Intervention de Anne-Yvonne Le Dain

Réunion du 11 mars 2015 à 10h30
Commission des lois constitutionnelles, de la législation et de l'administration générale de la république

Photo issue du site de l'Assemblée nationale ou de WikipediaAnne-Yvonne Le Dain, rapporteure :

Ce texte introduit une grande innovation et je m'étonne que la droite républicaine ne soutienne pas l'idée que la France puisse adopter une attitude différente par rapport à la common law, c'est-à-dire au droit anglo-saxon. Ce dernier est effectivement fondé sur l'idée que c'est la pratique qui construit le droit, celui-ci venant ensuite la confirmer. Notre droit étant au contraire fondé sur des principes ; il est normal que la France élabore un texte de loi qui s'appliquera à tous. De cette manière, nous nous inscrivons bien, en tant que puissance, dans la dynamique économique internationale, dans un monde qui a beaucoup changé et qui continue à évoluer : des démocraties y montent – douloureusement parfois. Dans les pays en voie de développement et les pays émergents, les sociétés humaines aspirent à la démocratie, à plus de richesse, à plus de confort et à plus de sécurité. Or, c'est bien de sécurité des personnes au travail qu'il est question dans cette proposition de loi. Si le monde a changé, c'est non seulement parce qu'il s'est agrandi mais aussi parce que tout y est visible immédiatement. L'image est instantanée ; le drame est là. Le législateur français ne peut donc y rester indifférent, faire comme s'il ne le voyait pas et continuer à « renvoyer la balle » à des instances internationales. Car si celles-ci délibèrent et construisent une agora mondiale, elles ont du mal à en faire une réalité concrète qui nous concerne au quotidien.

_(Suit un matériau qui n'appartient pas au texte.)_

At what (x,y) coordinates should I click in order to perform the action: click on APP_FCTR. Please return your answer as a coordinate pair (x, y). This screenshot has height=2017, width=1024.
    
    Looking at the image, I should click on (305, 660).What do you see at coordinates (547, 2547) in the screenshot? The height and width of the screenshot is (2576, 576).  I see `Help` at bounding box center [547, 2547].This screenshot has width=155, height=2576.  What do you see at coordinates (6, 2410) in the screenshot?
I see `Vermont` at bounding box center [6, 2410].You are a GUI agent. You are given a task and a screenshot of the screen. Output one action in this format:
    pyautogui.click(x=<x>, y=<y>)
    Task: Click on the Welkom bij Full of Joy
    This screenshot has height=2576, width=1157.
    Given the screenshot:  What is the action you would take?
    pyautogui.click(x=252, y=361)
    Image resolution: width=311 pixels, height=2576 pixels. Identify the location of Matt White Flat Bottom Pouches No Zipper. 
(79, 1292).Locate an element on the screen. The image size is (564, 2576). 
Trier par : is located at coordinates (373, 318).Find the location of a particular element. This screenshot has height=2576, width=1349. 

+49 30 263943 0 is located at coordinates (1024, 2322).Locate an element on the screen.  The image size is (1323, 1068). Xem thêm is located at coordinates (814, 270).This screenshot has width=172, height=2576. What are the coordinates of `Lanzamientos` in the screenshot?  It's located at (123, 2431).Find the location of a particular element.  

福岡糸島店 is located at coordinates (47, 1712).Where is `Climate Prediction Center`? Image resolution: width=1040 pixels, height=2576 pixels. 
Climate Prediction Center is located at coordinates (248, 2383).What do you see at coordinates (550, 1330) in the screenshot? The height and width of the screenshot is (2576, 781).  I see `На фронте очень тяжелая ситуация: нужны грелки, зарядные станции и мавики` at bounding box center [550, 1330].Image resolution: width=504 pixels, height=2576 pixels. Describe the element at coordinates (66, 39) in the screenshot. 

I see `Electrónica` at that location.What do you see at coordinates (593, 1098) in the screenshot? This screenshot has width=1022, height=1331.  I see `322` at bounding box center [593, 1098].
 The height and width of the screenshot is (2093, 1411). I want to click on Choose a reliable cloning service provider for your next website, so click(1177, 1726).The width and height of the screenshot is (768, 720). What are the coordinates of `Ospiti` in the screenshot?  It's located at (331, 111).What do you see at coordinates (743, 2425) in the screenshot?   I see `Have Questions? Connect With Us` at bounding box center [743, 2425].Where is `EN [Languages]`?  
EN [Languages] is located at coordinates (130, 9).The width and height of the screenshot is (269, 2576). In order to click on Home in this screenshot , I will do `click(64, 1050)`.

Je remercie donc Dominique Potier d'avoir eu le génie de prendre cette initiative, il y a deux ans, avec l'ensemble des groupes politiques de la majorité élargie. Cela était nécessaire. Mais il convenait aussi de faire en sorte que ce droit nouveau puisse s'appliquer. Nous y sommes : pour la première fois à l'échelle mondiale, la faute va être caractérisée par le défaut de vigilance. Nous conférons en outre au juge une palette d'options : l'astreinte, l'amende civile et la publicité. Cette loi est donc fondée sur la force propre de la société française, l'objectif étant d'exiger des sociétés qu'elles donnent à voir les plans de vigilance construits par leurs directions générales. Nous construisons de la démocratie dans l'entreprise, de la solidité, de la vigilance et du droit moral puisque nous visons à garantir le droit des personnes, leur sécurité, leur vie et leur avenir, autant que les nôtres, dans un monde globalisé. Ne nous recroquevillons pas sur notre petit territoire national, ne nous abritons pas derrière un système international qui ne trouve pas à s'appliquer et que nous transcrivons en droit national selon nos traditions ! Si l'Europe se construit à la fois sur la soft law et sur notre droit, bâtissons-la ensemble afin que, dans la mondialisation, notre continent devienne un lieu de sécurité des biens et des personnes et surtout de liberté des personnes physiques et morales.